Havia numa aldeia dois candidatos a guardião da ponte. Um prometia reparar as tábuas gastas, reforçar os pilares quando a água subisse. Não gritava. Não garantia milagres. Dizia apenas: “a ponte aguenta, se cuidarmos dela todos os dias”.
O outro subia a um caixote e berrava que a ponte estava podre, que só ele via as fissuras invisíveis, que todos os guardiões anteriores eram cúmplices do desabamento iminente. Não trazia ferramentas, trazia certezas absolutas.
A aldeia ouviu ambos. E, no fim, escolheu atravessar com quem conhecia o peso da madeira e a força da corrente.
As eleições presidenciais portuguesas deste ano foram, no essencial, isto: uma escolha entre duas narrativas. Não entre dois programas, mas entre duas histórias sobre quem somos e para onde vamos.
De um lado, António José Seguro, político de centro, de coerência quase monástica, cuja maior virtude foi apontada por alguns como o seu maior defeito: não precisar de se reinventar todas as manhãs. Seguro não apareceu como salvador, nem como justiceiro.
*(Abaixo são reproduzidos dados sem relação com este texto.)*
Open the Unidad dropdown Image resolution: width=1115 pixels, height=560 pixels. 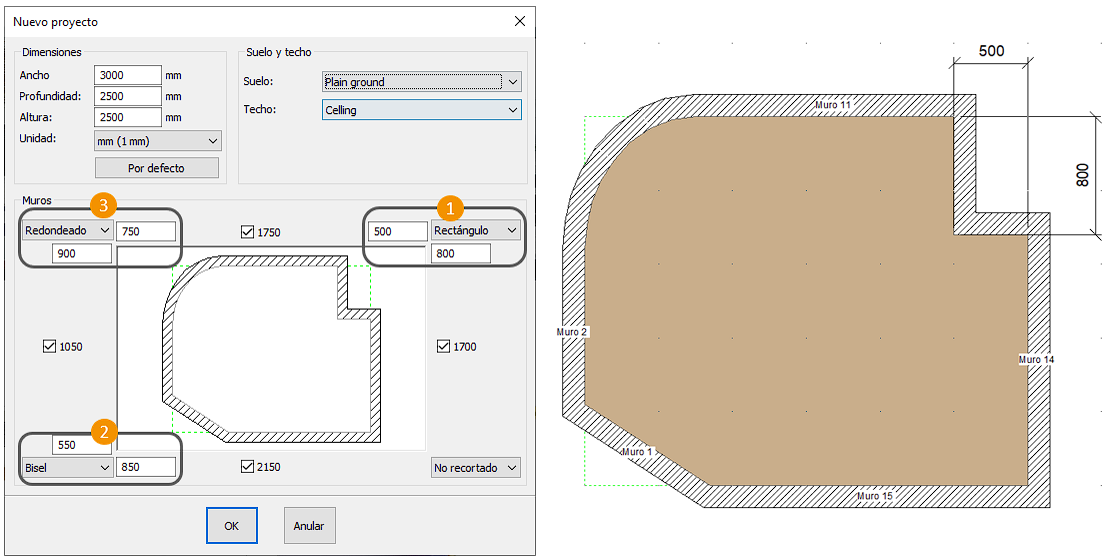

O seu storytelling não foi épico, foi ético. Não prometeu um novo país, lembrou o país que já existe quando a democracia funciona sem foguetório.
Do outro lado, André Ventura, fiel a si mesmo, apresentou-se como o homem-providência, o intérprete exclusivo de um povo alegadamente silenciado. A sua narrativa assenta numa dramaturgia simples: há culpados, há vítimas e há um único protagonista capaz de pôr ordem no caos. É um guião conhecido, repetido nesta fase da história em várias latitudes do planeta.
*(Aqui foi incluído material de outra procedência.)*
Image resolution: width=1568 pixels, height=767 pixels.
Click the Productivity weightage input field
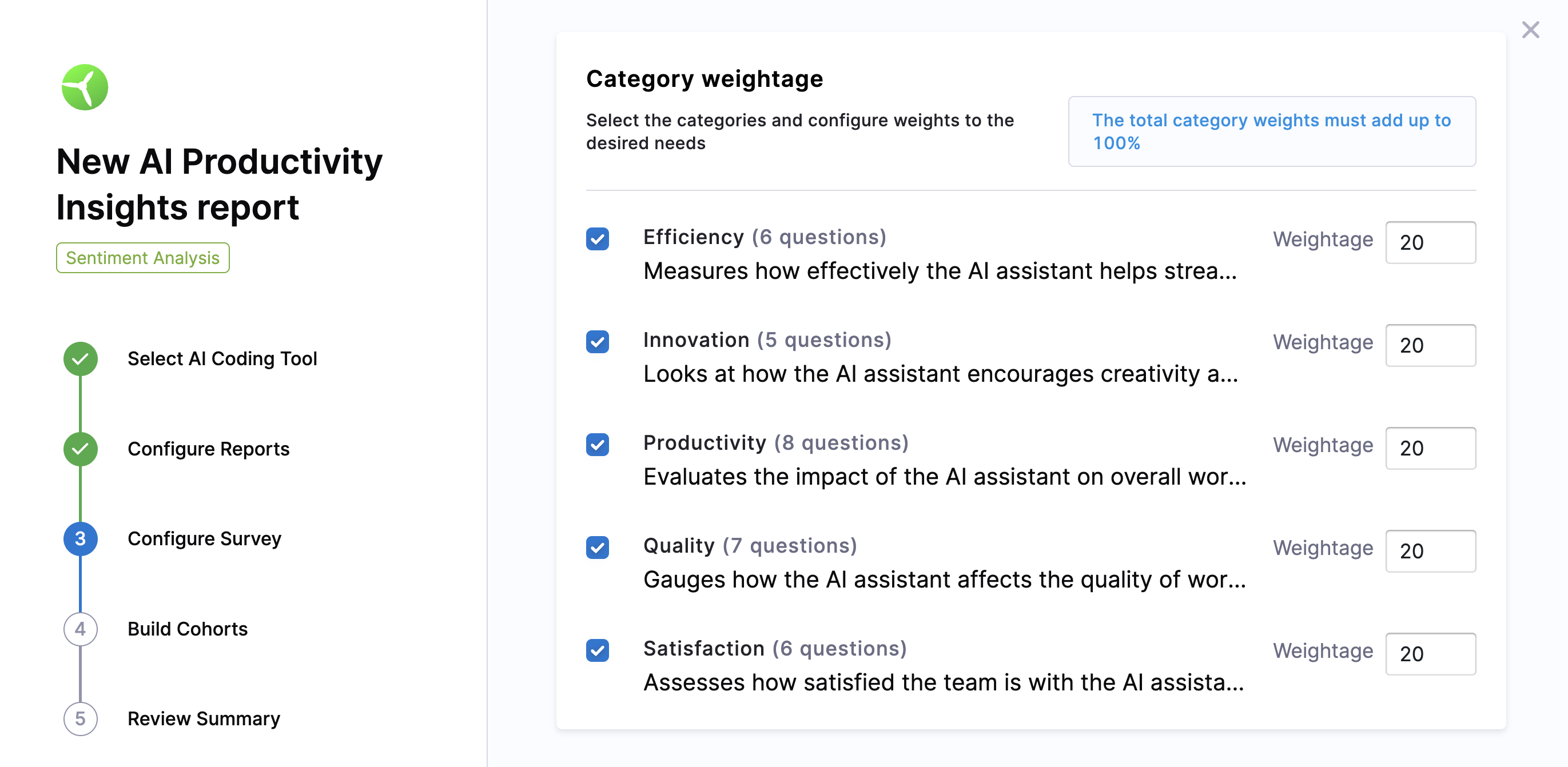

Centro contra extremos. Estoicismo contra fúria. Prego e martelo contra megafone.
E, no entanto, num mundo politicamente polarizado, em que o ruído muitas vezes vence a razão, o povo português escolheu, por larga maioria, o homem da voz baixa. Isto diz muito. E diz bem.
Diz que o eleitorado português, apesar de crítico e algo desencantado, continua a distinguir indignação de proposta. Diz que não confunde gritar com liderar. Diz que, quando chamado a decidir a figura simbólica máxima do Estado, prefere uma história de estabilidade a um enredo de confronto permanente.
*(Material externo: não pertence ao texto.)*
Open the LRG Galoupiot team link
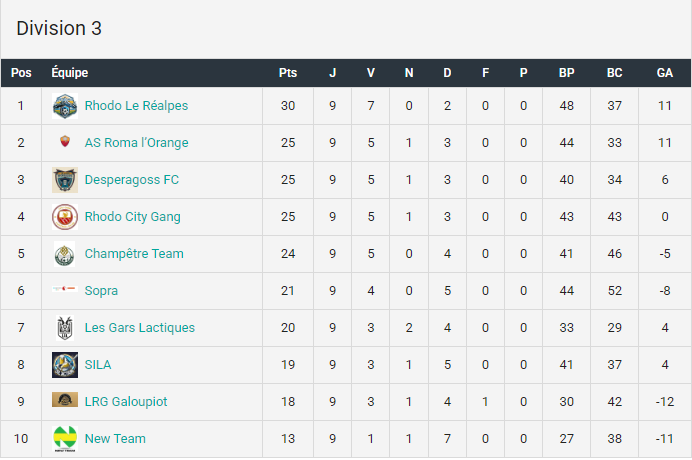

Sobretudo, diz que o storytelling importa. A vitória de Seguro mostra que ainda há espaço para narrativas que não tratam o povo como uma plateia enfurecida, mas como coautor de um projeto comum.
Num tempo em que muitos países escolhem o incêndio para se aquecer, Portugal optou pela lareira: menos espetáculo, mais calor duradouro. Ao menos assim evitamos que a casa arda.
No fim, talvez a aldeia tenha aprendido uma lição do Tio Olavo: “Pontes não se salvam com promessas de demolição, mas com histórias que nos lembram porque vale a pena atravessá-las juntos”.